Here we'll retrieve all of our dependencies. `dask` is a library that allows parallelization.

In [1]:
import sys
!{sys.executable} -m pip install ribs[examples]



In [6]:
import time

import gym
import numpy as np
import matplotlib.pyplot as plt
import seaborn as sns
from dask.distributed import Client, LocalCluster

from ribs.archives import GridArchive
from ribs.optimizers import Optimizer
from ribs.emitters import GaussianEmitter

## Lunar Lander Simulation

First, let's write a `simulate()` function to run a prospective solution in the `LunarLander-v2` environment. We'll get to how we generate these prospective solutions later.

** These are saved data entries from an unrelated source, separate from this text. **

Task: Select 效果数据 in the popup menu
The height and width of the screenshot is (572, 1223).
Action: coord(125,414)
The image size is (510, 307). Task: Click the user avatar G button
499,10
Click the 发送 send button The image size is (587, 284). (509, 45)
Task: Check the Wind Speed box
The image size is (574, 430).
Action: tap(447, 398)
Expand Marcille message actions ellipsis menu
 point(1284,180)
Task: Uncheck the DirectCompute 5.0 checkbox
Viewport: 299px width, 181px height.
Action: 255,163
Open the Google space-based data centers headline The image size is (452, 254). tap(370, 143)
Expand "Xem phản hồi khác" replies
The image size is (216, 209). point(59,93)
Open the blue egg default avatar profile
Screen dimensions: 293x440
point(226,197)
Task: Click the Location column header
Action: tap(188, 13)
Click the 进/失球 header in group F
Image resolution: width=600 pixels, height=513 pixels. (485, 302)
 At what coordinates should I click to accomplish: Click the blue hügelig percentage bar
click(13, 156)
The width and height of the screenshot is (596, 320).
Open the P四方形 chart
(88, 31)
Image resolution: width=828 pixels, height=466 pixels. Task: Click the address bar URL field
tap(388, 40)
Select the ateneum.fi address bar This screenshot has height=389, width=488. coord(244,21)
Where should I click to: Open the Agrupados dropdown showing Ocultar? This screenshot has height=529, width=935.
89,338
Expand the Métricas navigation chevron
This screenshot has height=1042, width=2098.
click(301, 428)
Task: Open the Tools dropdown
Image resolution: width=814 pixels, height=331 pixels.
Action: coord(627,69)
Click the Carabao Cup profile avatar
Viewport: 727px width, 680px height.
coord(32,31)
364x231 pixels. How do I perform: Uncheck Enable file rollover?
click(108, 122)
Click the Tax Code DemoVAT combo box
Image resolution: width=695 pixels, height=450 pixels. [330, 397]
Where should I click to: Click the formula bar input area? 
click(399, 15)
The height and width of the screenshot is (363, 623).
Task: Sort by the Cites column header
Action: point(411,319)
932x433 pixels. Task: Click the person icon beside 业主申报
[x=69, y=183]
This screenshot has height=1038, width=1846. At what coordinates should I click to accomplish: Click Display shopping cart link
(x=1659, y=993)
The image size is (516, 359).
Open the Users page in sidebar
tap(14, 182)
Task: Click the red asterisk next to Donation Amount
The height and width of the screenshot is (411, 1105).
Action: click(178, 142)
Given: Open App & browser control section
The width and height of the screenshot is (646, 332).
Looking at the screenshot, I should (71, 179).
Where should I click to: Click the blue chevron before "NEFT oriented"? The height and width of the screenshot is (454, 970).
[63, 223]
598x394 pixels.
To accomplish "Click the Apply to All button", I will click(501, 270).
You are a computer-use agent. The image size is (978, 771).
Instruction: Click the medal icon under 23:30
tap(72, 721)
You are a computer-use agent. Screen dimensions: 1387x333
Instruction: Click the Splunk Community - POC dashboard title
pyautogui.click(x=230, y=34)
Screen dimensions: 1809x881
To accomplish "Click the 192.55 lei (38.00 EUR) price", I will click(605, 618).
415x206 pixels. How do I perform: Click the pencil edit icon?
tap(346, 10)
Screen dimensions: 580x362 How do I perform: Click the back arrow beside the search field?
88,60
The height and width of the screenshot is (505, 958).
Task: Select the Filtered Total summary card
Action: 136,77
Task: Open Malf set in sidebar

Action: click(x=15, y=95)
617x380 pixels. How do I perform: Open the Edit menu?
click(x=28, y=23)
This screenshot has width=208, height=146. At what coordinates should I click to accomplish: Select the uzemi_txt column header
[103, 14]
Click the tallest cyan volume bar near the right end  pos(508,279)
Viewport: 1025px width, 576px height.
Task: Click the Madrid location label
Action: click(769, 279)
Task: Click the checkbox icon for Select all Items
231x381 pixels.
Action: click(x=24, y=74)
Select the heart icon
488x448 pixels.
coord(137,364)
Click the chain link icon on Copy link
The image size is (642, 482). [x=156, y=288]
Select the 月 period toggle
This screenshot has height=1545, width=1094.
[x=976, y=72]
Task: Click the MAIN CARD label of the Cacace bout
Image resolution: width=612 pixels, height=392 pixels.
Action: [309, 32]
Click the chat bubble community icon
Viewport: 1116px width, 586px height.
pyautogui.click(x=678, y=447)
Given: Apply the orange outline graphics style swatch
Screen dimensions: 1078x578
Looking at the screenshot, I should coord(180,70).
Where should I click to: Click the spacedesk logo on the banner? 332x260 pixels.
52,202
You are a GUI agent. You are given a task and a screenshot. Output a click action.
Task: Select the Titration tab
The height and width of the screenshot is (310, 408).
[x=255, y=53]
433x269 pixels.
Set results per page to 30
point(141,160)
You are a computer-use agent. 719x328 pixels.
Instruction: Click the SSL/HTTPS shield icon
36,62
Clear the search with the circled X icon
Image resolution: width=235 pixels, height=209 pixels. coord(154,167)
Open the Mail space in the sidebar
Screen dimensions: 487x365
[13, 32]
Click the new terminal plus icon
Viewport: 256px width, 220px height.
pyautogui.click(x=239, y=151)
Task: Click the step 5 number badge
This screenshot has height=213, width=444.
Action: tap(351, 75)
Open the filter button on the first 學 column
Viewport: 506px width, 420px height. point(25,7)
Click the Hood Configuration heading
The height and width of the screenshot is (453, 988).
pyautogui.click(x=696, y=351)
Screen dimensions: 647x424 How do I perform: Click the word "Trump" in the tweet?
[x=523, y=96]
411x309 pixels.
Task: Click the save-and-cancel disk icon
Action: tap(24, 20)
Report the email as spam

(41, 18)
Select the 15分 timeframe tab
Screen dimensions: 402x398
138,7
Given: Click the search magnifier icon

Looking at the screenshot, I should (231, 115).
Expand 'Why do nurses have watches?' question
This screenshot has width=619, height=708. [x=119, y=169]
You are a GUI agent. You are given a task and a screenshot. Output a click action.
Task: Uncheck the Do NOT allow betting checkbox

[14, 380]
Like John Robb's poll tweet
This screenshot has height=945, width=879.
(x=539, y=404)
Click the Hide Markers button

`simulate()` takes in a prospective solution (i.e. policy) and uses this policy to make the Lunar Lander take actions in the environment. After the simulation is completed, `simulate()` returns several things. It returns the sum of the rewards of all actions taken in the environment (i.e. `total_reward`), the final state of the environment (i.e. `obs`), and the number of timesteps it took for the simulation to run to completion (i.e. `timesteps`).

In [None]:
def simulate(
    env_name: str,
    model,
    seed: int = None,
    render: bool = False,
    delay: int = 10,
):
    """Runs the model in the env and returns the cumulative reward.
    Add the `seed` argument to initialize the environment from the given seed
    (this makes the environment the same between runs).
    The model is just a linear model from input to output with softmax, so it
    is represented by a single (action_dim, obs_dim) matrix.
    Add an integer delay to wait `delay` ms between timesteps.
    """
    total_reward = 0.0
    env = gym.make(env_name)

    # Seeding the environment before each reset ensures that our simulations are
    # deterministic. We cannot vary the environment between the runs because
    # that would confuse CMA-ES. See
    # https://github.com/openai/gym/blob/master/gym/envs/box2d/lunar_lander.py#L115
    # for the implementation of seed() for LunarLander.
    if seed is not None:
        env.seed(seed)
    obs = env.reset()

    timesteps = 0

    done = False
    while not done:
        # If render is set to True, then a video will appear showing the Lunar Lander
        # taking actions in the environment.
        if render:
            env.render()
        if delay is not None:
            time.sleep(delay / 1000)

        # Deterministic. Here is the action. Multiply observation by policy. Model is the policy and obs is state
        action = np.argmax(model @ obs)  
        obs, reward, done, _ = env.step(action)
        total_reward += reward
        timesteps += 1

    env.close()

    return total_reward, obs, timesteps

## MAP-Elites with `ribs`

`ribs` makes it easy to run the MAP-Elites algorithm to solve reinforcement learning problems. Let's run through  some basics before we apply `ribs` to solve the Lunar Lander problem.

### GridArchive

`GridArchive` is a container class used to house the solutions generated by MAP-Elites. It is our map of elites. When constructing a `GridArchive`, you can specify its dimensions, the range of valid values in our behaviour space, and certain configuration settings. These configuration settings include a seed for getting random solutions in the archive to mutate, which is essential to MAP-Elites, and a batch size. This batch size is not important for `GridArchive` but it is important for `Optimizer`, which we'll discuss soon.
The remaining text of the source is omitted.